The most famous example from classical times of a person who was happy to relinquish the stage is the dictator Cincinnatus. According to the Roman historian Livy, Cincinnatus spent a mere two weeks and two days as absolute ruler of the Roman Republic. This allowed him enough time to make the changes that he thought needed to be made to protect the city of Rome and its patrician/republican system. He then voluntarily relinquished his absolute authority and retired to the countryside. George Washington was a big fan of Cincinnatus. There was actually nothing in the United States Constitution during Washington’s time to keep him from continuing to run for office term after term after term; following the example of his idol, he voluntarily stepped aside after two.

But given that Cincinnatus was, at heart, a principled and honorable fellow, I find his example less startling than other, less celebrated ones. In Lives, Plutarch’s dual biographies of celebrated Greeks and Romans, the author (who was writing in first century Greece) chronicled a few. Perhaps his oddest and most extreme case of a person deciding to step away from the public stage is the later Roman dictator Sulla. He took part in one of the ancient world’s great civil wars and triumphed in it, marching an army into Rome to seize control in 82 BCE. He slaughtered his enemies and gave himself full powers as dictator. But then he used those powers to strengthen the constitutional government and stepped aside. Plutarch (as translated by Aubrey Stewart and George Long) wrote of him:

Sulla indeed trusted so far to his good fortune rather than to his acts, that, though he had put many persons to death, and had made so many innovations and changes in the state, he laid down the dictatorship, and allowed the people to have the full control of the consular elections, without going near them, and all the while walking about in the Forum, and exposing himself to any one who might choose to call him to account, just like a private person.

Having relinquished all power, Sulla was able to spend time with his wife, his actor-boyfriend, and a louche assortment of dancers and lute players. He also set about writing his memoirs. Sulla was not a widely beloved fellow during his lifetime. Or after. But what makes his retirement so dramatic was that his ambition was so epic. He was someone who sought ever more until one day he decided simply to stop. One of the mysteries that has endured is what made him do that; what made him decide that the time had come to go from being the most powerful person in his world to a regular citizen.

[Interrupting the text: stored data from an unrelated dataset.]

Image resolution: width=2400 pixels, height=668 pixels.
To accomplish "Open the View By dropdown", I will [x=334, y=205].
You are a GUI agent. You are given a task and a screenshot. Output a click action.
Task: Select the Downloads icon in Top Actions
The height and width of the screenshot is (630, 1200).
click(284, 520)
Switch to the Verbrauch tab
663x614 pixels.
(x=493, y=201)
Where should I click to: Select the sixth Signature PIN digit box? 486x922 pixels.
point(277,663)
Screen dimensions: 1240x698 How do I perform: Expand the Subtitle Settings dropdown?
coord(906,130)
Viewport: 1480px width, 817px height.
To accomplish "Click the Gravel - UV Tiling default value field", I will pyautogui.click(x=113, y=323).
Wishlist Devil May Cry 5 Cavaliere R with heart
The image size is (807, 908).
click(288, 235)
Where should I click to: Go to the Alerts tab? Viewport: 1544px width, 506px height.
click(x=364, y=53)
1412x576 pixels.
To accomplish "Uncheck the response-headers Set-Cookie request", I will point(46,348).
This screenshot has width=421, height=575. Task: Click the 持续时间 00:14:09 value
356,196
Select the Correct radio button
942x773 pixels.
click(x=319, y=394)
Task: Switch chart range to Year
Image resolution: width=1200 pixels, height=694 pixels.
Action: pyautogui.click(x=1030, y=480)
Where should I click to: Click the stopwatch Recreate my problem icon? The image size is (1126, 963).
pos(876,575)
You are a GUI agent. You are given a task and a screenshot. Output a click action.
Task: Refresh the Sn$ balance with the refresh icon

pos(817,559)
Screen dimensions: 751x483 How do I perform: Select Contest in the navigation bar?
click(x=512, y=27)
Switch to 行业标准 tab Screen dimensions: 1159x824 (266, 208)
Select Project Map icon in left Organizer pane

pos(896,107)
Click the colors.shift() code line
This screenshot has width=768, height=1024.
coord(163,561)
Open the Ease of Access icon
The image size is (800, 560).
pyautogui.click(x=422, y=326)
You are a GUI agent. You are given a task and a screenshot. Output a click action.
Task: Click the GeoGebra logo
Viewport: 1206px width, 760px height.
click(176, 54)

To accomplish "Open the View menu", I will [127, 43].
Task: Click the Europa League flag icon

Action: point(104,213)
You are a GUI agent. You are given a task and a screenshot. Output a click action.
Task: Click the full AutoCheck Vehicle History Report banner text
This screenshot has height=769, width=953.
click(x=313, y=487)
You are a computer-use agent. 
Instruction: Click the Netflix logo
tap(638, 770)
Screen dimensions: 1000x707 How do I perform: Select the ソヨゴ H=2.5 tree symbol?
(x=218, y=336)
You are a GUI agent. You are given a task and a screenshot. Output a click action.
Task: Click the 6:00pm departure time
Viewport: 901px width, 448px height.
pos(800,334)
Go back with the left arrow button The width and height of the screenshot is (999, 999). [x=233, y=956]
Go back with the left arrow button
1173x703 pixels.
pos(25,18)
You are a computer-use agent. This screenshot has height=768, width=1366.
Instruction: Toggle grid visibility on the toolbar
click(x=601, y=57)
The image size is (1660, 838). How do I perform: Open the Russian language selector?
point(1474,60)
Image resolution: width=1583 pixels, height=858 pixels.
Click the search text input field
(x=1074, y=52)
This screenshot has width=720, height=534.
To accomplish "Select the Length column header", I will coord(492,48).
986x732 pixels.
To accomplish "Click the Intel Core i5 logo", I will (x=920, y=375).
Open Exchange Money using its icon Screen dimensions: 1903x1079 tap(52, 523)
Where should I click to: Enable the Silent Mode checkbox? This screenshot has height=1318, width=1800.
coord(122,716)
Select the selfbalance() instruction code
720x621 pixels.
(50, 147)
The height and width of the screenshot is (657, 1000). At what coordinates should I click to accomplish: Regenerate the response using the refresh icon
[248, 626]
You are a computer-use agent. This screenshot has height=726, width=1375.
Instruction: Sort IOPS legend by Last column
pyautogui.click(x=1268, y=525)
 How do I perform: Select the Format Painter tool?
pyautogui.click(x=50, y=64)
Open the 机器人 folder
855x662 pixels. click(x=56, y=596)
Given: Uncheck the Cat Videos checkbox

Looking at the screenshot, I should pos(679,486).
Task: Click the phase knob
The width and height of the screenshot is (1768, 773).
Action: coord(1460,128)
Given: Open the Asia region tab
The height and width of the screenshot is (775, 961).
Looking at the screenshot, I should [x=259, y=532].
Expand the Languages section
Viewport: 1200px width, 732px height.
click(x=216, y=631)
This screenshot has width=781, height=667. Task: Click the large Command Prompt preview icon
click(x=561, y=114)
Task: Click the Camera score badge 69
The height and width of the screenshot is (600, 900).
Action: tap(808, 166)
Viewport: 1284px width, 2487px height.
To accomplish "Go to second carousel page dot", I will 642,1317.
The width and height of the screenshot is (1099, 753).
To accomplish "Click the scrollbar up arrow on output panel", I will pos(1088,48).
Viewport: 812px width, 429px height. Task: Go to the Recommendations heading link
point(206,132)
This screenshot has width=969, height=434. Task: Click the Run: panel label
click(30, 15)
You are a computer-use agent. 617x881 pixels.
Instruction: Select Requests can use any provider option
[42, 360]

It’s far easier to give up something you never really wanted, as Cincinnatus did, than to relinquish something you’ve fought and campaigned for all your life. For me, Sulla may not be the more inspiring figure, but he’s the more relevant one.

And for me, Plutarch’s Lives will remain a book that helps me untangle the thorniest issues of our times: finding the line between more and enough.

But that’s not the only reason to read it. There is no better soap opera in the history of history or literature. All of the television serials of our times from Dallas and Dynasty, with their wealthy oil clans, to Empire (note the title), chronicling the lives of a ruling family in the music industry, to Game of Thrones, with its weird warring kingdoms—all of these are heirs to Plutarch’s Lives. You don’t know infighting and betrayal until you’ve read the way that Plutarch chronicles the shenanigans behind the warriors and politicians who ruled ancient Rome and Greece. Plutarch tells stories in pairs—alternating Greeks and Romans, and pausing periodically to sum up the main similarities and differences he is trying to highlight. He is interested in telling and showing his readers who was perfidious and who was brave, who behaved with honor and who carried on in the opposite way. For the most part, though, the people who behaved badly are vastly more entertaining to read about than the noble ones. Plutarch was at his best chronicling the worst.

There are some things of which you can never have too much or give too much—like love. That’s why I keep Vera B. Williams’s “More More More,” Said the Baby close at hand. But for most everything else, more can easily become too much. And that’s why I keep Plutarch’s Lives next to it.